Of course, these examples are rather exaggerated. But, the idea remains the same, girls’ access to education and reproductive choice allows them to choose their future and the future of the planet. Women’s access to reproductive rights can have a positive impact on climate change and global warming.
According to the article ‘Why family planning is key to climate adaptation’ written by Bridget Kelly, there are over 89 million unplanned pregnancies annually worldwide. 214 million women of reproductive age in developing regions want to avoid pregnancy but are not using a modern contraceptive method. If family planning and contraception were widely accessible, unintended pregnancies, unplanned births, and abortions would decline substantially.
Moreover, the recent publication entitled Drawdown: The most comprehensive plan ever proposed to reverse global warming, details the top 100 solutions that have the greatest potential to reduce emissions or sequester carbon from the atmosphere. The team of over 200 scientists and researchers have modelled and detailed 21st-century solutions to a 21st-century problem, namely that benefit the environment and society. It is, therefore, not shocking that girls’ education and family planning rank 6th and 7th respectively on this comprehensive list of solutions to save the planet.
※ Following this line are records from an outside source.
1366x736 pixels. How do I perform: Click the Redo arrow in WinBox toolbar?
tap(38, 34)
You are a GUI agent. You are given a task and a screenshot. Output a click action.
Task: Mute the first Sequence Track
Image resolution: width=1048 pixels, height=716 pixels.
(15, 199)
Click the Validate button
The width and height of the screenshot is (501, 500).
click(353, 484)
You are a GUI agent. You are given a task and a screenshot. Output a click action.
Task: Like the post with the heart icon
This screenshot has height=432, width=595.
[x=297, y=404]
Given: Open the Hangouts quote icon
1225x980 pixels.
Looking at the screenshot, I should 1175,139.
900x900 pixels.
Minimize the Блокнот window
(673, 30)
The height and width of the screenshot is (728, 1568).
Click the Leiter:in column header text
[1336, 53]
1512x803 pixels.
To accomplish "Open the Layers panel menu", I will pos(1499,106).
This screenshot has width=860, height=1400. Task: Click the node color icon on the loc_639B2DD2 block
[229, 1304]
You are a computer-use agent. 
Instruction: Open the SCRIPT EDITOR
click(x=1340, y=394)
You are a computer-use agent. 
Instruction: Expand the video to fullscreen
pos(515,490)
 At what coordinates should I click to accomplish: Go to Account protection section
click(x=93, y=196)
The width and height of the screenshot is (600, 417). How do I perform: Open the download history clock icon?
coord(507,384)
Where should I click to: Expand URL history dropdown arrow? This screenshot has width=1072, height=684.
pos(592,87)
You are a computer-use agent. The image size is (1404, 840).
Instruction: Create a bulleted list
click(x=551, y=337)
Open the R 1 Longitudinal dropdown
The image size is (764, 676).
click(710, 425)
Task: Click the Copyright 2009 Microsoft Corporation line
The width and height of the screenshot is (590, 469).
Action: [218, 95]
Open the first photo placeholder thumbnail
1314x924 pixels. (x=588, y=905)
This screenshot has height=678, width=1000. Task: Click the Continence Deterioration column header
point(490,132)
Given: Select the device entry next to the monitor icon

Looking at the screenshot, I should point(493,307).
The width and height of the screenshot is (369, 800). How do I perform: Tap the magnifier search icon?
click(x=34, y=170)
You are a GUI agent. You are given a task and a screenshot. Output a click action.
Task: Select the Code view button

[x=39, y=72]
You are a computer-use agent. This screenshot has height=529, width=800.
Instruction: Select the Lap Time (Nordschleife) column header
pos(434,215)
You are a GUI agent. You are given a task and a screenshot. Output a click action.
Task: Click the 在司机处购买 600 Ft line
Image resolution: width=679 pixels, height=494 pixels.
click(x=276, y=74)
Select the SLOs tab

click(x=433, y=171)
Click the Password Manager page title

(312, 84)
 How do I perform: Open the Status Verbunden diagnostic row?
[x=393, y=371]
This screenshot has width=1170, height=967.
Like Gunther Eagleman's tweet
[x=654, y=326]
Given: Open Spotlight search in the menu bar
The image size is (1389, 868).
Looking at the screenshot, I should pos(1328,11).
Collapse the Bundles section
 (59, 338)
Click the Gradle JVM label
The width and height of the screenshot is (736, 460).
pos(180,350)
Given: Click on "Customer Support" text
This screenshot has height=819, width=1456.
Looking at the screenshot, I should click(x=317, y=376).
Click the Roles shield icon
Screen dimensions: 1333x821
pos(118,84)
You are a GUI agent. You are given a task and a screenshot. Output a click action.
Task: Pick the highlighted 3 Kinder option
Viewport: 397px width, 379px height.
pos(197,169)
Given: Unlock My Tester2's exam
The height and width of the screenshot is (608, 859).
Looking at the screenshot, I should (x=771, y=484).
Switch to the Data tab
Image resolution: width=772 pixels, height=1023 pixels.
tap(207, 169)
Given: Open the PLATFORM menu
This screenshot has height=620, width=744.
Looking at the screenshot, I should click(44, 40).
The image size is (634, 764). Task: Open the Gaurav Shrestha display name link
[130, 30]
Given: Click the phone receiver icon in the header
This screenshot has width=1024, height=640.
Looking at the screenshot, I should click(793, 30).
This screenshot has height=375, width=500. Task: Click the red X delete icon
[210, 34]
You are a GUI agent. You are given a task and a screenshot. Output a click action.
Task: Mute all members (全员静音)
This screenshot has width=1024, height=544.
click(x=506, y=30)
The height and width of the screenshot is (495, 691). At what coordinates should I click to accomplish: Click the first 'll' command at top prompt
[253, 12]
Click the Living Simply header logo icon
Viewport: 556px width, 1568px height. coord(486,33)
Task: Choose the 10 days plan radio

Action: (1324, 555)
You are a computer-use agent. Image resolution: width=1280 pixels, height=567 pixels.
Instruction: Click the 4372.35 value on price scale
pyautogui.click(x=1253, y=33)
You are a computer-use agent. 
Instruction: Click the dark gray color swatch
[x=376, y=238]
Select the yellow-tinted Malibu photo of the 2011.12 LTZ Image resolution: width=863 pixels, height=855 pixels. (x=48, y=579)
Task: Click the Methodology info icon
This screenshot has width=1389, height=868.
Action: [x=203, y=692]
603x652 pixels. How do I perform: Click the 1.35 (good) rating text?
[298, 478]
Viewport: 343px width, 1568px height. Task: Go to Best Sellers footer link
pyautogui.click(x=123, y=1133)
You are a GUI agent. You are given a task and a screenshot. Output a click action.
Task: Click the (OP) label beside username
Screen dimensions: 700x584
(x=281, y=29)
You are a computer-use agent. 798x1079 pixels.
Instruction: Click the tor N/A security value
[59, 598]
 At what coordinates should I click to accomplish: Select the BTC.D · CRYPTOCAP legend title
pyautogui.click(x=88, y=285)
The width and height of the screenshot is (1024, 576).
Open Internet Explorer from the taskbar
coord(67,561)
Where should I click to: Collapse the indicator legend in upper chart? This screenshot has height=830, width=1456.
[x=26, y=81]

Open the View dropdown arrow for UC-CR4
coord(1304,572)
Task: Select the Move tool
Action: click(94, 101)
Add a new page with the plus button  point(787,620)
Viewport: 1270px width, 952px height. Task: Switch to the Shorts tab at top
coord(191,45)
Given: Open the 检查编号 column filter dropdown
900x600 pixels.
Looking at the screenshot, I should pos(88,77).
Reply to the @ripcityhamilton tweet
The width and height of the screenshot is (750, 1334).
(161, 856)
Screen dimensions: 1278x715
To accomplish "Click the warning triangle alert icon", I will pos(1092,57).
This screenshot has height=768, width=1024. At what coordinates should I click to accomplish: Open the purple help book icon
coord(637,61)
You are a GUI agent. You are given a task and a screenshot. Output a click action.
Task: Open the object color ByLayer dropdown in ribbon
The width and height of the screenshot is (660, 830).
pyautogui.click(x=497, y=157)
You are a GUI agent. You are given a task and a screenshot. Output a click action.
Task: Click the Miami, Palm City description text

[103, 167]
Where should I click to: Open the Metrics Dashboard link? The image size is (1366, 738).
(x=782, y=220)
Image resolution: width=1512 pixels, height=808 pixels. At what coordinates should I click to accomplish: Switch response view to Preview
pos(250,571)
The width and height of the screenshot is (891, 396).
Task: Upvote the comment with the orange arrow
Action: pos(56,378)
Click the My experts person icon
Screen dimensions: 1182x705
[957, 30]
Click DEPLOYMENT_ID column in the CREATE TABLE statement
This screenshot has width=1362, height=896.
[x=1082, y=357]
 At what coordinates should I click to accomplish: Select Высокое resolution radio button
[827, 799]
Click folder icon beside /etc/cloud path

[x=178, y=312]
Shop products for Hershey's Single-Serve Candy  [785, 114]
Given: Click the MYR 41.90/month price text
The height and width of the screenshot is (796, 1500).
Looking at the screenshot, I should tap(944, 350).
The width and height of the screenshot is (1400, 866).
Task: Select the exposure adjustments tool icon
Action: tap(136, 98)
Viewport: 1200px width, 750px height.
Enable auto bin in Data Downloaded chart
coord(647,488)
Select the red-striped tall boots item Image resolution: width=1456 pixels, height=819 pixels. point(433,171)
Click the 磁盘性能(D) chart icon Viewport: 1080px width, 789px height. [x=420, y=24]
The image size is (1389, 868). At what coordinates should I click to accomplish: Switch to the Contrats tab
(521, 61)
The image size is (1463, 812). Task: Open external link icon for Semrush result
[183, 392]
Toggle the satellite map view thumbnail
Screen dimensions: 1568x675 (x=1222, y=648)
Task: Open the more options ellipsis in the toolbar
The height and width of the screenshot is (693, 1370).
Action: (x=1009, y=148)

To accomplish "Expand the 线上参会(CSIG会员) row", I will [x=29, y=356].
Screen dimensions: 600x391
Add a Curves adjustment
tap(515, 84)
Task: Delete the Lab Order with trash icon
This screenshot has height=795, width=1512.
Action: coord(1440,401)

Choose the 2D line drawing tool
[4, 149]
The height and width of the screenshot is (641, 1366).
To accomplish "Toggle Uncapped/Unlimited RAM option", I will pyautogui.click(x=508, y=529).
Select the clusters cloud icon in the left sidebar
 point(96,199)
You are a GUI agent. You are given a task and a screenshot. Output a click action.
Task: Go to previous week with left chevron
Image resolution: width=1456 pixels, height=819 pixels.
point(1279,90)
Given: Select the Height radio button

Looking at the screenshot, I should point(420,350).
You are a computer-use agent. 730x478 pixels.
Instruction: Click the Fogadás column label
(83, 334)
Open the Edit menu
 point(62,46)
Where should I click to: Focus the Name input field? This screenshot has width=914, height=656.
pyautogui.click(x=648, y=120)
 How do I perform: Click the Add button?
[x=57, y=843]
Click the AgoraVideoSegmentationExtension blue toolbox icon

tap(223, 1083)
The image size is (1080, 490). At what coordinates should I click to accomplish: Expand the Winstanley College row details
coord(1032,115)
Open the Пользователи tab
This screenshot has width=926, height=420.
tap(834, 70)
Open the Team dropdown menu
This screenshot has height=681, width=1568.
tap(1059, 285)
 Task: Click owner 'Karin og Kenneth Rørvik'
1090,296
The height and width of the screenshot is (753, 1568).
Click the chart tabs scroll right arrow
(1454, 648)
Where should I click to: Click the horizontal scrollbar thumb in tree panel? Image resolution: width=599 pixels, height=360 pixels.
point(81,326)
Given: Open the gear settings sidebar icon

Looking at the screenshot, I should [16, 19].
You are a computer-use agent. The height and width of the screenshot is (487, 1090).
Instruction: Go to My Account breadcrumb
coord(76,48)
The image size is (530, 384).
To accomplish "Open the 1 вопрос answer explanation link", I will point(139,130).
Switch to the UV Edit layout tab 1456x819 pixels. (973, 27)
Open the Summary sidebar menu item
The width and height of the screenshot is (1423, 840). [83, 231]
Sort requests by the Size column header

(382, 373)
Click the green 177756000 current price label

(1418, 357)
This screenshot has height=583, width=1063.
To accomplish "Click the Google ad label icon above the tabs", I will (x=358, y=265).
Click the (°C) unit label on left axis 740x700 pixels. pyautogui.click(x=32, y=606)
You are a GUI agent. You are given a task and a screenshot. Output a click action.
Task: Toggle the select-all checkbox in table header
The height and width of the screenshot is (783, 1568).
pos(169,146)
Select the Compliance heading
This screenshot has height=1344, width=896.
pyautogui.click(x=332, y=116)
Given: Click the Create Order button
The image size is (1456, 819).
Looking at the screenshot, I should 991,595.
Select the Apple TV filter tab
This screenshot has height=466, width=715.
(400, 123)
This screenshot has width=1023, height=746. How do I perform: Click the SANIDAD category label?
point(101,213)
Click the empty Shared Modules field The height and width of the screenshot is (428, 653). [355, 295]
Sitting well ahead of many infrastructures and energy-related solutions, the most widely known climate change solutions.
As Laurie Mazur aptly pointed out in the article ‘Women’s rights are key to slowing population growth’: Women’s rights are key. Fertility rates remain high where women’s status is low. Fewer than one-fifth of the world’s countries will account for nearly all of the world’s population growth this century. Not coincidentally, those countries — the least developed nations in sub-Saharan Africa, South Asia, and elsewhere — are also where girls are less likely to attend school, where child marriage is common, and where women lack the basic rights. That’s how Women’s access to reproductive rights and global warming are connected to each other.
It is now clear that women’s access to family planning and education influence what the future holds for us and our planet. Level of education of women with information and access to birth control are key factors that influence the population. Education for women leads to few children, has been seen to improve health and reduce mortality, affecting the global population outlook.
Even though the relationship between reproductive rights and climate change is not so clearly traced, at the moment something is clear. When the states and the international arena focus on education and family planning of women, we will see a positive effect on climate change, global warming and the greenhouse effect in principle.